■ THE TASK
Of the lines in the data below, write out exactly those from the one holding "Live Chat (1194, 2548)" through the one holding "SLOT DANA (687, 228)", both included.

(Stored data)
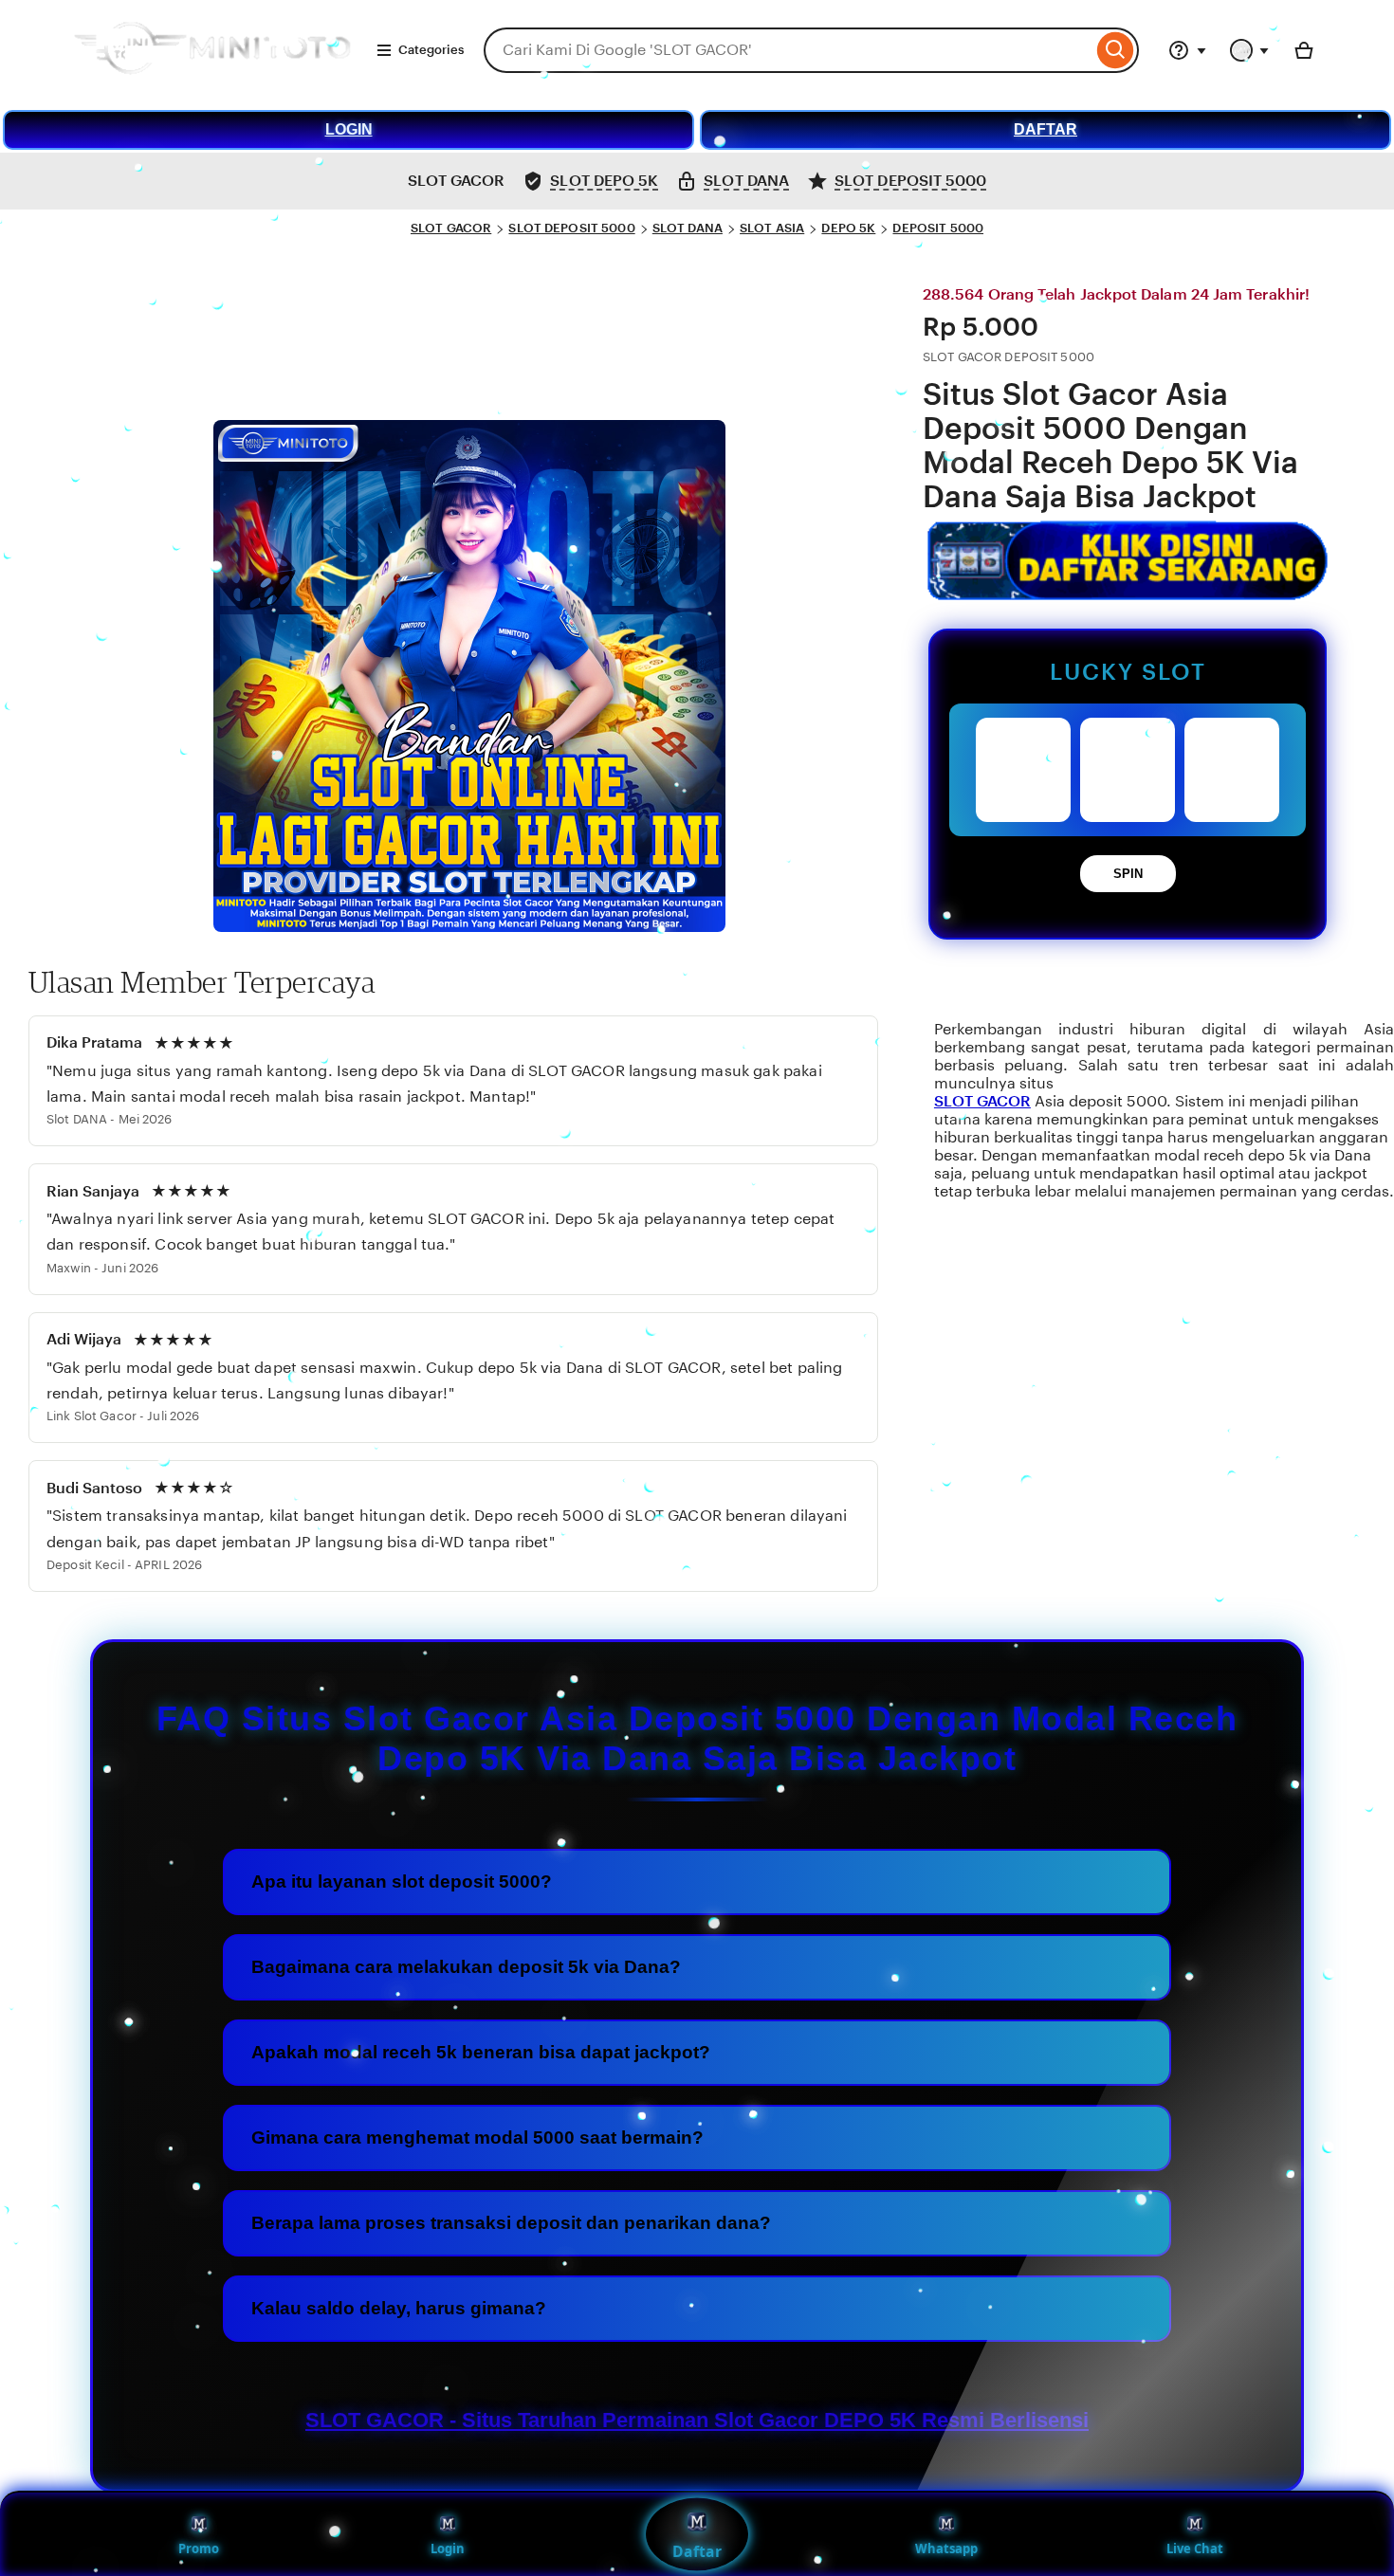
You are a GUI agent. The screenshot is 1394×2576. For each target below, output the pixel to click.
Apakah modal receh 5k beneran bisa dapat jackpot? (480, 2052)
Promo (198, 2548)
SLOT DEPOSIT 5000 (571, 228)
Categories (431, 50)
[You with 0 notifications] (1250, 50)
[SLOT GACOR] (211, 80)
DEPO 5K (848, 228)
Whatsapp (946, 2548)
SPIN (1128, 874)
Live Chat (1194, 2548)
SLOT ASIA (772, 228)
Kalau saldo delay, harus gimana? (398, 2308)
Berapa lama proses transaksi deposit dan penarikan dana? (511, 2223)
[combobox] (788, 50)
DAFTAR (1045, 129)
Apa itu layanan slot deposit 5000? (401, 1881)
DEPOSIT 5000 (937, 228)
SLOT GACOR (451, 228)
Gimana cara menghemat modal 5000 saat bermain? (477, 2137)
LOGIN (349, 129)
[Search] (1115, 50)
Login (448, 2548)
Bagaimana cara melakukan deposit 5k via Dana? (466, 1967)
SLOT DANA (687, 228)
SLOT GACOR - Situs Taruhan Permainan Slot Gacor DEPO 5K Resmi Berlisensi (697, 2420)
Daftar (697, 2551)
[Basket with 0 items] (1304, 50)
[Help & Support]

■ ANSWER FOR THIS EXERCISE
Live Chat (1194, 2548)
SLOT ASIA (772, 228)
Kalau saldo delay, harus gimana? (398, 2308)
Berapa lama proses transaksi deposit dan penarikan dana? (511, 2223)
[combobox] (788, 50)
DAFTAR (1045, 129)
Apa itu layanan slot deposit 5000? (401, 1881)
DEPOSIT 5000 (937, 228)
SLOT GACOR (451, 228)
Gimana cara menghemat modal 5000 saat bermain? (477, 2137)
LOGIN (349, 129)
[Search] (1115, 50)
Login (448, 2548)
Bagaimana cara melakukan deposit 5k via Dana? (466, 1967)
SLOT DANA (687, 228)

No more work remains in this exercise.